* _Objetivo_
Segundo o trecho fornecido, que verbo foi escolhido na tradução para abarcar a gama de significados de 'spielen'?

* _Trecho fornecido_

※

Algumas liberdades na tradução - ex., 'te temos' ao invés de um 'bebemos' para traduzir 'trinken'; a supressão dos pronomes explícitos no que desloquei o sujeito para o interior dos verbos; e 'solfejar' para abarcar a gama de significados de 'spielen' (tocar, brincar, etc.) - se auto-justificarão, espero.
O poeta descansa no Cemitério de Thiais, na grande Paris.


Paul Celan aos 18 anos, em seu passaporte (1938)

TODESFUGE

Schwarze Milch der Frühe wir trinken sie abends
wir trinken sie mittags und morgens wir trinken sie nachts
wir trinken und trinken
wir schaufeln ein Grab in den Lüften da liegt man nicht eng
Ein Mann wohnt im Haus der spielt mit den Schlangen der schreibt
der schreibt wenn es dunkelt nach Deutschland dein goldenes Haar Margarete
er schreibt es und tritt vor das Haus und es blitzen die Sterne er pfeift seine Rüden herbei
er pfeift seine Juden hervor läßt schaufeln ein Grab in der Erde
er befiehlt uns spielt auf nun zum Tanz

Schwarze Milch der Frühe wir trinken dich nachts
wir trinken dich morgens und mittags wir trinken dich abends
wir trinken und trinken
Ein Mann wohnt im Haus der spielt mit den Schlangen der schreibt
der schreibt wenn es dunkelt nach Deutschland dein goldenes Haar Margarete
Dein aschenes Haar Sulamith wir schaufeln ein Grab in den Lüften da liegt man nicht eng

Er ruft stecht tiefer ins Erdreich ihr einen ihr andern singet und spielt
er greift nach dem Eisen im Gurt er schwingts seine Augen sind blau
stecht tiefer die Spaten ihr einen ihr andern spielt weiter zum Tanz auf

Schwarze Milch der Frühe wir trinken dich nachts
wir trinken dich mittags und morgens wir trinken dich abends
wir trinken und trinken
ein Mann wohnt im Haus dein goldenes Haar Margarete
dein aschenes Haar Sulamith er spielt mit den Schlangen
Er ruft spielt süßer den Tod der Tod ist ein Meister aus Deutschland
er ruft streicht dunkler die Geigen dann steigt ihr als Rauch in die Luft
dann habt ihr ein Grab in den Wolken da liegt man nicht eng

Schwarze Milch der Frühe wir trinken dich nachts
wir trinken dich mittags der Tod ist ein Meister aus Deutschland
wir trinken dich abends und morgens wir trinken und trinken
der Tod ist ein Meister aus Deutschland sein Auge ist blau
er trifft dich mit bleierner Kugel er trifft dich genau
ein Mann wohnt im Haus dein goldenes Haar Margarete
er hetzt seine Rüden auf uns er schenkt uns ein Grab in der Luft
er spielt mit den Schlangen und träumet der Tod ist ein Meister aus Deutschland

dein goldenes Haar Margarete
dein aschenes Haar Sulamith

*

MORTEFUGA

O preto lácteo matino lhe temos à tarde
lhe temos à ceia à aurora lhe temos à noite
lhe temos e temos
cavamos uma cova no vento não será apertado
um homem habita na casa solfeja serpentes e escreve
escreve e a Alemanha anoitece em ouro seus cachos Margarete
escreve e afora cintilam estrelas e atina os cães afurnados
atina em filas Judeus quais cavam uma cova na terra
comanda as furnas solfejam em dança.

※

* _Dados brutos_
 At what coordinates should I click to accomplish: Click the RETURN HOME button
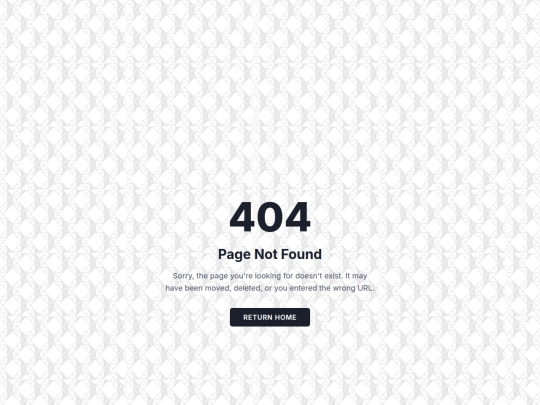pyautogui.click(x=270, y=317)
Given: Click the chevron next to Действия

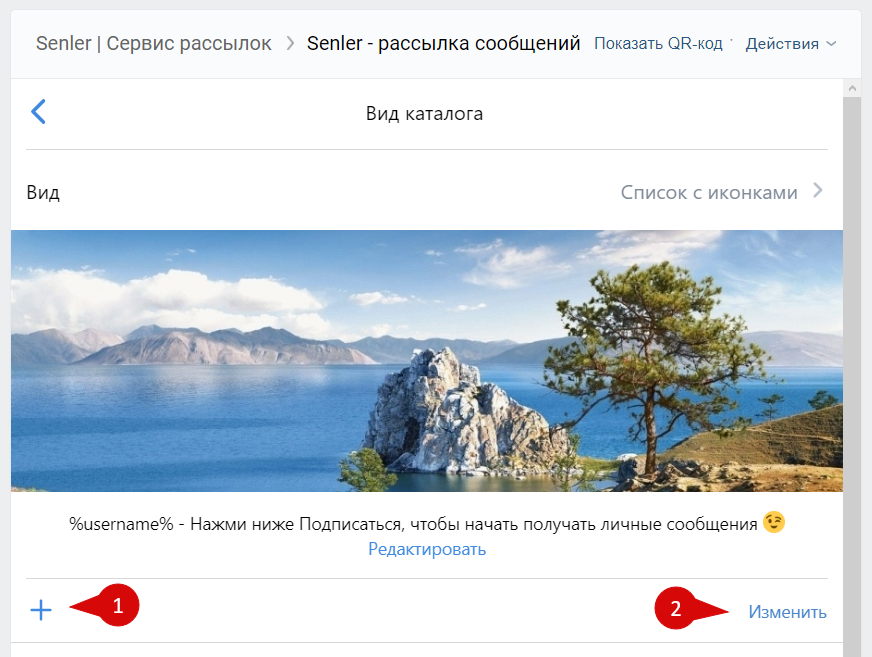Looking at the screenshot, I should pos(831,44).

※

* _Resposta correta_
O verbo 'solfejar'.